WHAT IS EXPECTED
Note the line containing "Where should I click to: Click"; from it through the last line below, give only those lines again, exactly, both ends included, skipping pictures.

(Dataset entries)
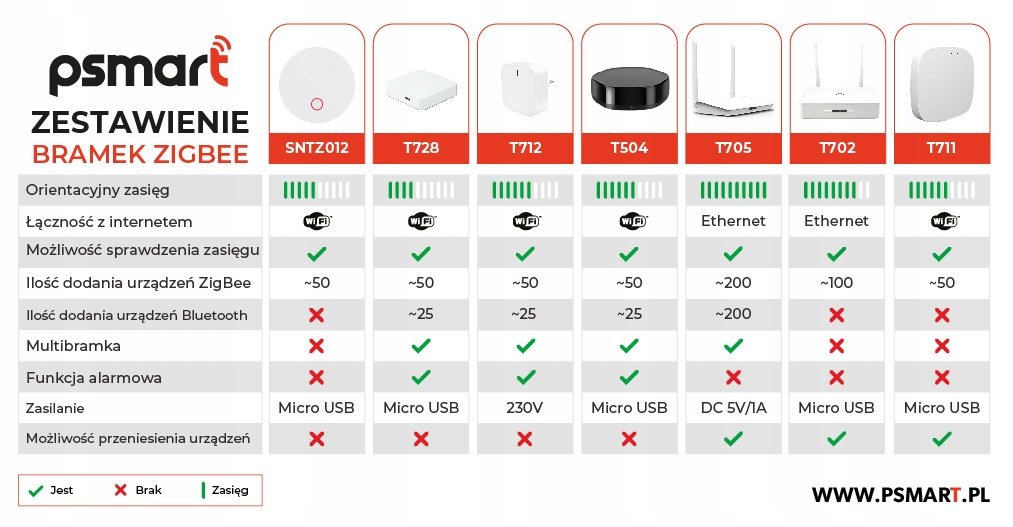
Task: Click the SNTZ012 range indicator bar
Action: pyautogui.click(x=316, y=189)
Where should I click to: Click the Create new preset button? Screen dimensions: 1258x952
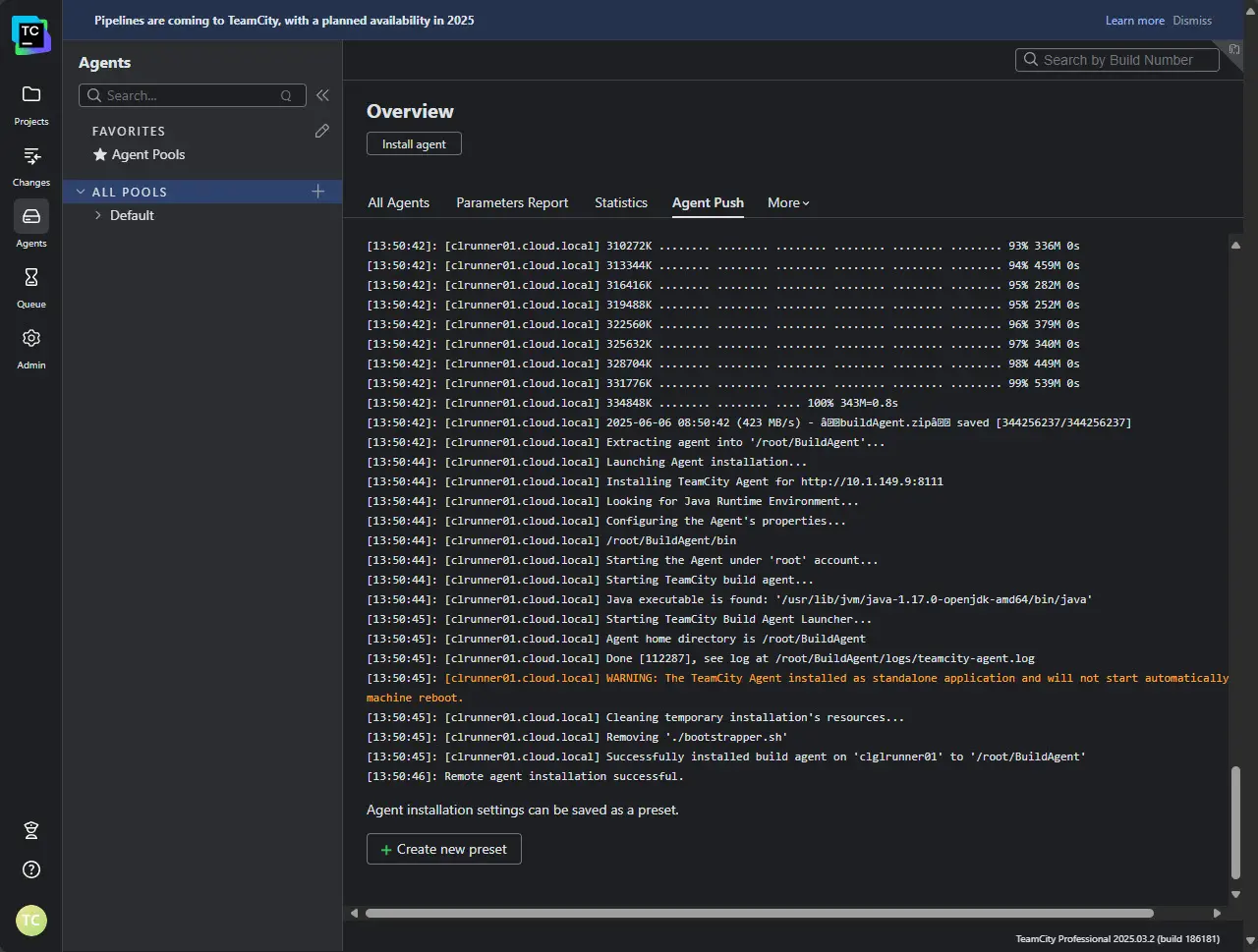(x=443, y=849)
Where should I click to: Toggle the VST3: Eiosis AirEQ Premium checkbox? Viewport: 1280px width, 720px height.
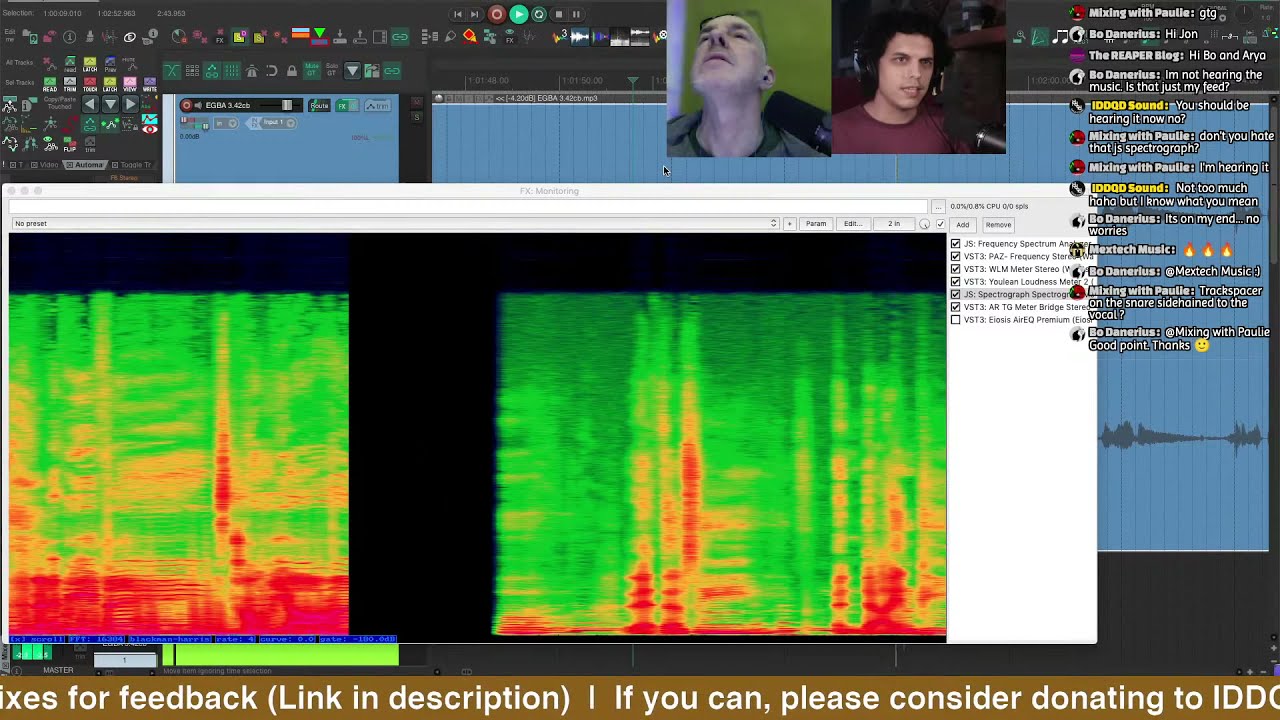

RESPONSE TO THIS TASK
Where should I click to: Click the Create new preset button? Screen dimensions: 1258x952
(x=443, y=849)
Where should I click to: Toggle the VST3: Eiosis AirEQ Premium checkbox? Viewport: 1280px width, 720px height.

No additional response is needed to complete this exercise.